Conception is not pregnancy--yet. It's a very important first step, but if conception equaled pregnancy, then a petri dish could be pregnant. I mean, when embryologists inject a sperm into an egg during intracytoplasmic sperm injection, they aren't creating a pregnancy, but they are creating an embryo.
That embryo has to make the arduous trip down the fallopian tubes to the uterus, which takes days. During that time, it divides over and over again, becoming a ball of cells. The trip takes days, which is why you cannot test for pregnancy a day after conception--there is nothing that we can measure.
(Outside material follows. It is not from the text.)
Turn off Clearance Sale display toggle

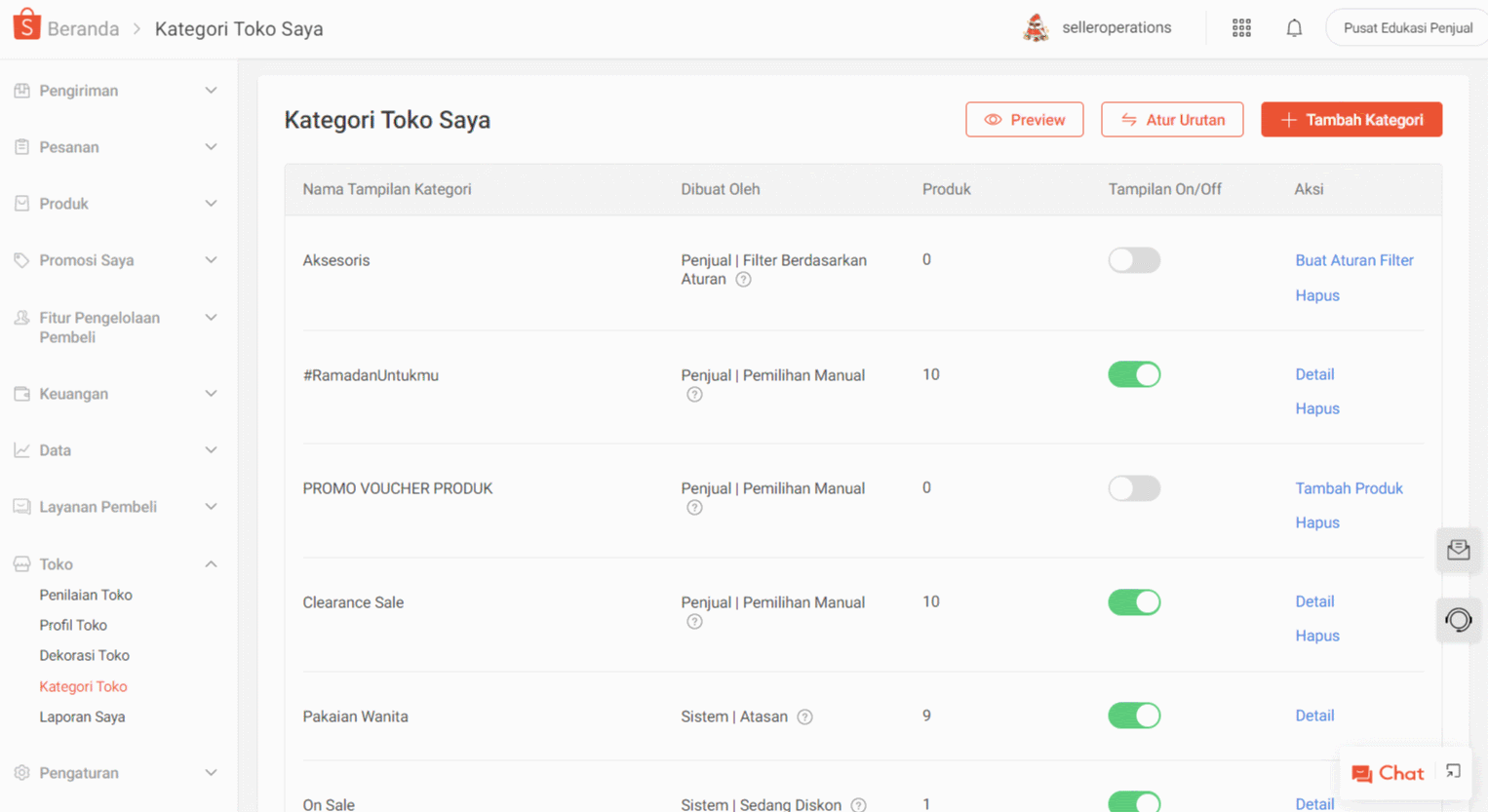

Once the embryo reaches the uterus and starts to burrow itself into the uterine lining, then it begins to secrete HCG, or human chorionic gonadotropin. Now, HCG is something we can measure, but not quite yet.
The HCG has to reach the mother's blood stream to be measured. From the blood stream, it is excreted in the urine, and you can do a self-test at home. It takes at least a week post-conception for the embryo to reach the uterus and implant, which is why most home pregnancy tests tell you to wait at least 10 days after ovulation to test--that gives a week for the embryo to get to the uterus plus a few days to allow HCG to build up enough to be measured.
Because as I have written before, if you test too soon, you will just keep testing because you could get a false negative. And who can stop at one test? Really? Even if it comes back positive, you will test again to prove it to yourself! Plus, the boxes come with at least two tests, so you will use them up.
Some of the confusion about the terms comes from IVF. In IVF, they transfer embryos to the uterus after a few days, but you often hear people say that the doctor "implanted" the embryos. Not so. All they can do is put the embryos in the uterus. From that step, the embryo still has to do the work of implanting.
So conception is step #1, followed by a road trip through the fallopian tubes, and ultimately (hopefully!) resulting in implantation in the uterus. That's why we can't measure conception with a pregnancy test.